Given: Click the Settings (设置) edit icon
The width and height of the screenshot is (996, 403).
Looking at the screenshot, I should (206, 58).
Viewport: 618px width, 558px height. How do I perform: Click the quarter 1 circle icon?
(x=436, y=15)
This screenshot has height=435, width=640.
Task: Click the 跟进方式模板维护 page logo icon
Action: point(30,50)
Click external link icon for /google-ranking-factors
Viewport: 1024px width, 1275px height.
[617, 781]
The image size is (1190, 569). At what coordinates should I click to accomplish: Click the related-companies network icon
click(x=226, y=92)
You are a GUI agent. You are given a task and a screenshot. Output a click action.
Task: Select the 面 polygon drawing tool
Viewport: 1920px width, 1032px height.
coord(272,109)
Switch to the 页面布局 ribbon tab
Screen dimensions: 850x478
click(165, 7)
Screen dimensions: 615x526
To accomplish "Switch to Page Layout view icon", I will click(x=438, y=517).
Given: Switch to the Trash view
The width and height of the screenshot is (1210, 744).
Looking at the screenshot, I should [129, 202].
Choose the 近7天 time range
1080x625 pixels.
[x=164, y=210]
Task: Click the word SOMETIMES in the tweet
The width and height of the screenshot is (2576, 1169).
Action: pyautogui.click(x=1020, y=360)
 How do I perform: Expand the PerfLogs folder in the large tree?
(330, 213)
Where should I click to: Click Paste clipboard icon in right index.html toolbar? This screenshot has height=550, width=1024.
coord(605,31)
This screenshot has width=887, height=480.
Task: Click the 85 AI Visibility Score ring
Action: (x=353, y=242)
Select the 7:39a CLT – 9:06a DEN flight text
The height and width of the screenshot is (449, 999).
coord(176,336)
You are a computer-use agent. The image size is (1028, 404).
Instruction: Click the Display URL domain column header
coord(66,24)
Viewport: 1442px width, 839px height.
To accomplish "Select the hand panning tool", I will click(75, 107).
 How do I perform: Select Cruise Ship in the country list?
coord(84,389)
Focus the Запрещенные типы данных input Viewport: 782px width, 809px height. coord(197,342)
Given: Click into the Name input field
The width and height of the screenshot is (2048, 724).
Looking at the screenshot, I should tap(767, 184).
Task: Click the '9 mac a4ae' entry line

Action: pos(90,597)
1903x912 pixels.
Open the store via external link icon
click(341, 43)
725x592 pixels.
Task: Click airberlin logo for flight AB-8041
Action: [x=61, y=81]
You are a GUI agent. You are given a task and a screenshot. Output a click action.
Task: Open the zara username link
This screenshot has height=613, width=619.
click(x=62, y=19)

▸ Description of the task:
The data must be retyped in full, exactly as it reads.

▸ Result of this exercise:
Given: Click the Settings (设置) edit icon
The width and height of the screenshot is (996, 403).
Looking at the screenshot, I should (206, 58).
Viewport: 618px width, 558px height. How do I perform: Click the quarter 1 circle icon?
(x=436, y=15)
This screenshot has height=435, width=640.
Task: Click the 跟进方式模板维护 page logo icon
Action: point(30,50)
Click external link icon for /google-ranking-factors
Viewport: 1024px width, 1275px height.
[617, 781]
The image size is (1190, 569). At what coordinates should I click to accomplish: Click the related-companies network icon
click(x=226, y=92)
You are a GUI agent. You are given a task and a screenshot. Output a click action.
Task: Select the 面 polygon drawing tool
Viewport: 1920px width, 1032px height.
coord(272,109)
Switch to the 页面布局 ribbon tab
Screen dimensions: 850x478
click(165, 7)
Screen dimensions: 615x526
To accomplish "Switch to Page Layout view icon", I will click(x=438, y=517).
Given: Switch to the Trash view
The width and height of the screenshot is (1210, 744).
Looking at the screenshot, I should [129, 202].
Choose the 近7天 time range
1080x625 pixels.
[x=164, y=210]
Task: Click the word SOMETIMES in the tweet
The width and height of the screenshot is (2576, 1169).
Action: pyautogui.click(x=1020, y=360)
 How do I perform: Expand the PerfLogs folder in the large tree?
(330, 213)
Where should I click to: Click Paste clipboard icon in right index.html toolbar? This screenshot has height=550, width=1024.
coord(605,31)
This screenshot has width=887, height=480.
Task: Click the 85 AI Visibility Score ring
Action: (x=353, y=242)
Select the 7:39a CLT – 9:06a DEN flight text
The height and width of the screenshot is (449, 999).
coord(176,336)
You are a computer-use agent. The image size is (1028, 404).
Instruction: Click the Display URL domain column header
coord(66,24)
Viewport: 1442px width, 839px height.
To accomplish "Select the hand panning tool", I will click(75, 107).
 How do I perform: Select Cruise Ship in the country list?
coord(84,389)
Focus the Запрещенные типы данных input Viewport: 782px width, 809px height. coord(197,342)
Given: Click into the Name input field
The width and height of the screenshot is (2048, 724).
Looking at the screenshot, I should tap(767, 184).
Task: Click the '9 mac a4ae' entry line

Action: pos(90,597)
1903x912 pixels.
Open the store via external link icon
click(341, 43)
725x592 pixels.
Task: Click airberlin logo for flight AB-8041
Action: [x=61, y=81]
You are a GUI agent. You are given a task and a screenshot. Output a click action.
Task: Open the zara username link
This screenshot has height=613, width=619.
click(x=62, y=19)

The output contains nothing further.